DUBLIN is set to overtake London as Europe's information technology real estate capital, according to international property agents.
The report, which looks at commercial property development across Europe, says that the IT sector represented 30pc of office take-up in 2013 and US tech giants alone invested more than $130bn (about €95bn) into Ireland between 2008 and 2012 – the same as "in all of developing Asia".
The report also identified Ireland as the fastest growing country in Europe for data centre operators.
"The tech sector has really got Dublin through the bad times," said Paul Finucane, director at Colliers International.
"Now Dublin is hot on the heels of London for the title of Europe's Silicon Valley."
Mr Finucane said that prime city rents are currently rising at more than 25pc per annum because of the tech boom in Dublin. "There's a massive scarcity of prime office space now for big companies that want to set up in Dublin," he said.
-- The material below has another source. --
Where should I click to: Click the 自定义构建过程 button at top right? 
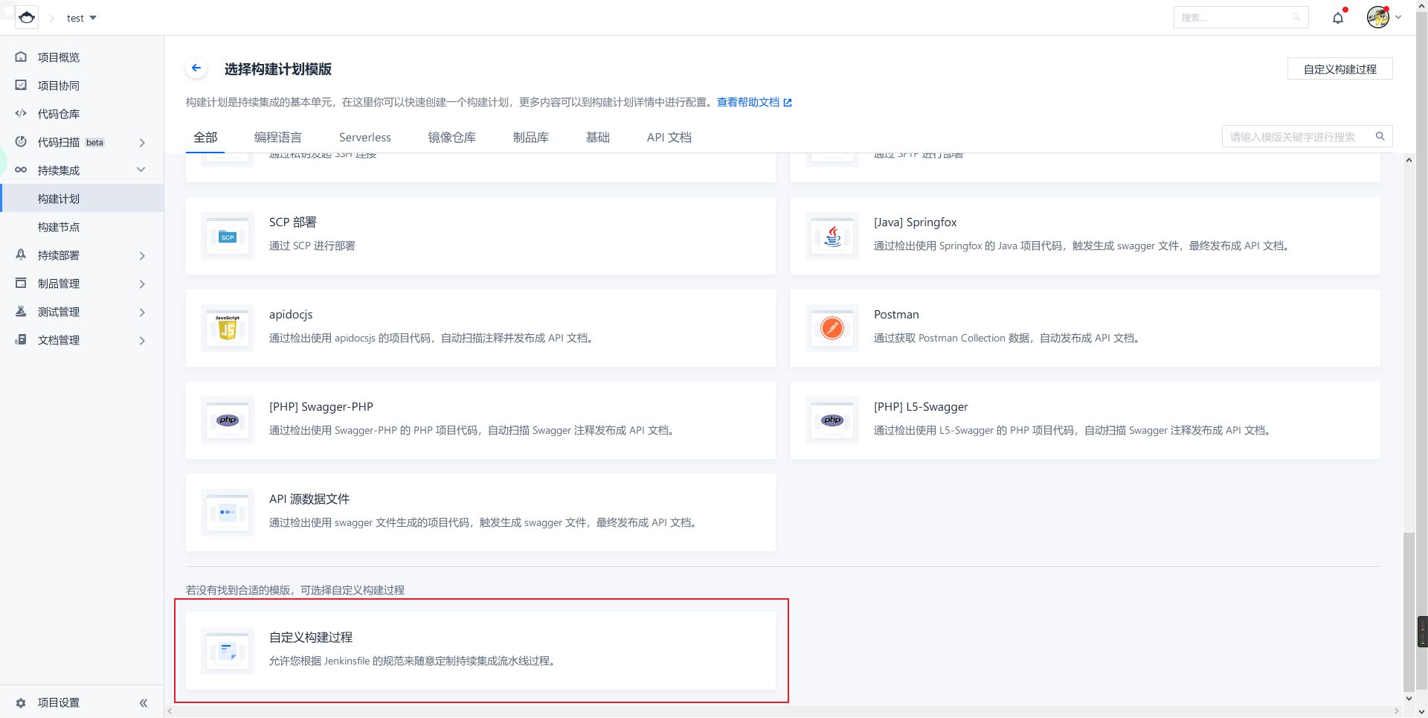pyautogui.click(x=1339, y=68)
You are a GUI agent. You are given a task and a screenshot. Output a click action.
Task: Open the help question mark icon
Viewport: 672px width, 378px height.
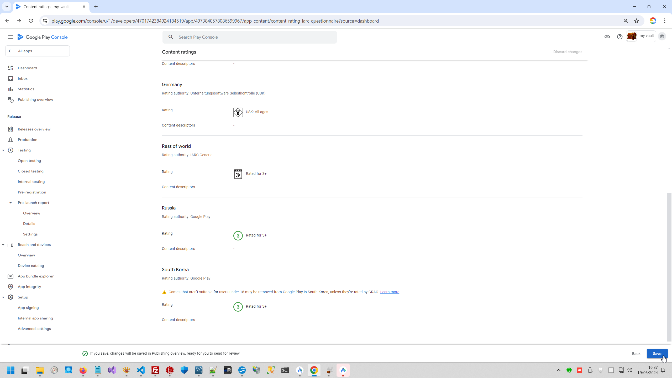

"Any company now looking for more than 5,000 square metres of prime space in the areas that tech companies want (Dublin 2, Dublin 4) is finding very little available."
Mr Finucane said that despite this shortage, Dublin's overall tech office space has risen sharply in recent times and is now within sight of London in terms of growth.
"Tech companies are starting to reach out to other areas because they have to," he said. "Everything else they need is here.
"Tech firms are saying that Dublin offers them young and fresh talent in abundance, and the city has also proved its ability to attract talent from abroad, with 55pc of the positions in the information and communications sectors coming from abroad to work in Dublin."
Mr Finucane said that there was now an expectation that construction on new office buildings in Dublin would commence this year.
"The consensus is that we'll see a return to speculative development," he said. "We're now seeing increased rents of €40 per square foot, so it makes sense to build. We've very little large office space left in the city centre."
He also said that agencies such as NAMA were not the primary cause of a bottleneck in available commercial property in Dublin at present.
"There's a misconception that there are a lot of empty buildings sitting there for years," he said. "What's there has been coming to the market. It's just that there's not a lot of stock."